Energy use heating up

Published 10:01pm Thursday, August 9, 2012

Editor’s note: This story originally appeared in the Aug. 5 print edition of the Herald. For the complete series, click here.

Austin Utilities has seen energy use rise lately, and its Energy Services Consultant Kelly Lady said the heat plays no small part.

To combat the strain of hot weather and reward consumers who are energy-conscious, AU offers the Conserve and Save electrical efficiency rebate. The program encourages the purchase of energy efficient appliances, so the city doesn’t put such a strain on the energy load.

“We are seeing a big increase in the number of customers that participate in our energy efficiency program,” she said.

Last year, more than 2,000 people applied for rebates on everything from clothes washers to lighting fixtures. The size of the rebates depended on the efficiency of the appliance, but a person purchasing a refrigerator could see $25 of the price return.

For those who get a rebate on their central air systems, Austin Utilities goes one step further. Installing load management devices, which are required for customers who would like to receive a rebate, on central cooling systems allows AU to remotely turn off the air conditioning in households for about 10 minutes every hour during peak energy hours. Peak hours run June through September, and last until 8 p.m. each day.

That adjustment allows AU to reduce its energy load by about 3 megawatts, or 3,000 kilowatts. To illustrate how much that is, picture 100 very bright light bulbs, each at 1,000 watts. If all of those were left on for 10 hours, they would use 1 megawatt of power, said Austin Utilities General Manager Mark Nibaur.

“We work really hard on those hot summer days to try to control loads,” Lady said. “You hope that the day you hit your peak, you’re using all the tools in your basket.”

In rural areas, people can help by running generators instead.

The peaks themselves have been shifting later in the day, Lady said, which is why AU endorses the slogan “it’s great after eight.”

“When people get home from work, they want to cook dinner, do laundry, run the dishwasher,” Lady said. Often, households will have two people earning full-time wages, she added, meaning a greater percentage of energy-users will arrive home and want to use electronics at the same time.

Energy use is also reaching new heights on a broader scale. The “West Control Area,” which includes power consumed by Interstate Power and Light Co. customers in Iowa and Minnesota, and Central Iowa Power Cooperative customers from all over Iowa, hit a record peak last month.

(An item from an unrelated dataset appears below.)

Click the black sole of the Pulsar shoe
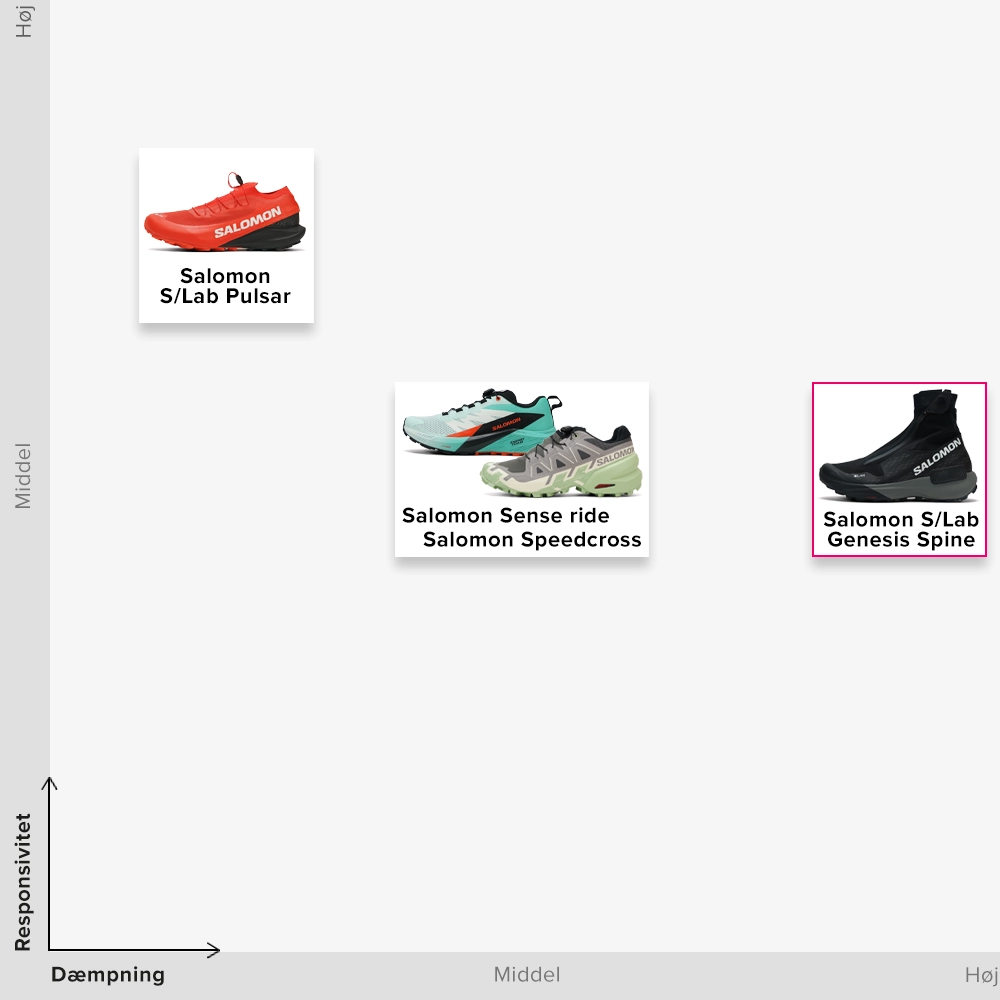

Around 5 p.m. on July 25, the area set a record at 3,724 megawatts, according to preliminary data. The previous record was set last year, when the system hit 3,699 megawatts on July 18. Before that, the most recent peak was back in 2003.

“A number of days with high energy usage this summer remind us that an ample supply of electric generation is critical for our customers today and in the future,” said Tom Aller, president of Interstate Power and Light Company, in a news release.

IPL made use of its load control options, which included both placing automatic limitations on in-home air conditioners and limiting or reducing power from participating industrial customers.

But controlling the energy demand isn’t just the responsibility of the utilities companies, Lady said. Any effort on consumers’ part to trim their energy use or delay it until later makes a difference. And it’s not just a matter of whether a person is willing to foot the bill for their own usage.

“It’s important for people to know that when they try to use less energy on really hot days … the whole community benefits,” Lady said.

Conservation converts to real savings. AU gets billed for the whole year based on the city’s peak usage. The municipality will pay less if the usage is lower, and that trickles down to customers in the form of lower energy bills.

While weather-related effects play a large role, Lady said, there’s also a growing strain on energy resources from “base usage”; that is, the normal, day-to-day energy load that people rack up from plugging in lights, devices and appliances has increased steadily over the last decade.

The reasons for that change, Lady said, are mostly the prevalence of new technology.

“Compared to 10 years ago, everybody’s got cell phone chargers, multiple televisions and gaming,” she said.